Peur de la pollution
«C'est beaucoup trop près du centre-ville», peste Guillaume, 84 ans, domicilié à 300 m du site retenu. Et dont les pensées vont pour «ces enfants qui, à l'école et dans les stades, vont respirer toute cette pollution». Pollution. Un mot qui revenait sur toutes les lèvres hier matin. «On est là pour protéger la santé de nos enfants. On a peur de la pollution que cette centrale va générer», témoigne ainsi Cathy, Landivisienne âgée de 34 ans, en dirigeant sa poussette. «Je ne suis pas rassurée», glisse, pour sa part, Virginie, 32 ans. «J'habite à Landivisiau depuis quatre mois. Pas sûr que je serais venue si j'avais su qu'il y avait un projet de centrale ici», poursuit-elle.
Domiciliée dans le bourg voisin de Lampaul-Guimiliau, Maguy, âgée de 65 ans, est, elle, plus virulente. «On en a assez ! Avec la proximité de la base aéronautique navale, on souffre déjà du bruit des avions. On n'a pas besoin en plus de respirer cet air pourri».

«Combattez !»
Et puis, il y a «cette absence de débat démocratique» que plusieurs ne digèrent pas. Comme Michel, 70 ans, de Saint-Rivoal. «Cette façon dont les choses nous sont imposées, c'est inadmissible. On prend les gens pour des imbéciles».

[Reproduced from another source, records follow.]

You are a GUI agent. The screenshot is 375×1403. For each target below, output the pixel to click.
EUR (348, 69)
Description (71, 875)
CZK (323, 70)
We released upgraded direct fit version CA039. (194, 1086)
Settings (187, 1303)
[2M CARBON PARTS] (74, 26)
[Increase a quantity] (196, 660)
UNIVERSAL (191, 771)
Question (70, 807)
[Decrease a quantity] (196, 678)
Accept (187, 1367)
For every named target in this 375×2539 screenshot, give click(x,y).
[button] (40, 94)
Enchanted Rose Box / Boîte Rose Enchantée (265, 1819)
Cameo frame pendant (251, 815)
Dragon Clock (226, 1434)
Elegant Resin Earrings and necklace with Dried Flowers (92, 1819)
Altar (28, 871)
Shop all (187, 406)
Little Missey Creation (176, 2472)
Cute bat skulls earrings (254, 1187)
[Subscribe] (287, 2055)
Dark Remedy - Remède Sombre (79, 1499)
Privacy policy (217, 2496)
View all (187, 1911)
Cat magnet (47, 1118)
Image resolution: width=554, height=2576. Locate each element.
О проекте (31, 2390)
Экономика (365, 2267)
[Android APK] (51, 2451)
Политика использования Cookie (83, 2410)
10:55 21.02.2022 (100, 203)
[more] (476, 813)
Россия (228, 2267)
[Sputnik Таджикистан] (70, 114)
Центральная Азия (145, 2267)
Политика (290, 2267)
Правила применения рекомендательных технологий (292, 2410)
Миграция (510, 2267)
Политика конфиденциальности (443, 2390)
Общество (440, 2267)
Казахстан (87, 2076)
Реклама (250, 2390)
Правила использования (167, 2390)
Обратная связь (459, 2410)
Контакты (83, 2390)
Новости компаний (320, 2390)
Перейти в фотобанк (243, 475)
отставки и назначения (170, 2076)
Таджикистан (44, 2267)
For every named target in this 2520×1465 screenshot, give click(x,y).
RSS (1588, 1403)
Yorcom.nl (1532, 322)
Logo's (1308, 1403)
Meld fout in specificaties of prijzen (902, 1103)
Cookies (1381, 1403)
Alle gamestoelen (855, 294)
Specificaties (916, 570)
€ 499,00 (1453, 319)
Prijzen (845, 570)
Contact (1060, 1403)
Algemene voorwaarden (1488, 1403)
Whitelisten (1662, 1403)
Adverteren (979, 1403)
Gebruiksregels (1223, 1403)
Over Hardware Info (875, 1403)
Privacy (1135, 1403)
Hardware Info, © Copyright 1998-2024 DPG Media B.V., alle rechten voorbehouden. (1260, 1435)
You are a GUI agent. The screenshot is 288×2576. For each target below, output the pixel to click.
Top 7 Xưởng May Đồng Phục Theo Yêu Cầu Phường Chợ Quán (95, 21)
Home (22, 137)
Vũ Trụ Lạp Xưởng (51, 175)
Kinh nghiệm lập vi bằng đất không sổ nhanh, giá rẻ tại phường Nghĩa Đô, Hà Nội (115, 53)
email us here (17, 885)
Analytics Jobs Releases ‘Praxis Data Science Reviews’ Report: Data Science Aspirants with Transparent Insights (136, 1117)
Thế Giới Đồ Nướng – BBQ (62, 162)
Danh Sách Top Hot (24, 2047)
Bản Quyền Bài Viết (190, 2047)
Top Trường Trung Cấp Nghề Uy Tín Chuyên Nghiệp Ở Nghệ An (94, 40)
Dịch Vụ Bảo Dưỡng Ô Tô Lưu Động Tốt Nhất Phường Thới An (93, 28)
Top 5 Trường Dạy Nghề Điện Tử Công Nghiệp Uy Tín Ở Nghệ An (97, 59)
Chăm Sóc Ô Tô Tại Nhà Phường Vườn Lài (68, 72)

Un point de vue évidemment partagé par l'association «Landi doit dire non à la centrale» et le collectif Gaspare. «Il est encore trop tôt pour parler de la suite. Mais il y aura d'autres rendez-vous, c'est certain», promettent-ils. Confortés par le collectif qui, en 2009, avait fait capoter un projet similaire à Ploufragan. «On vous soutiendra. Combattez !».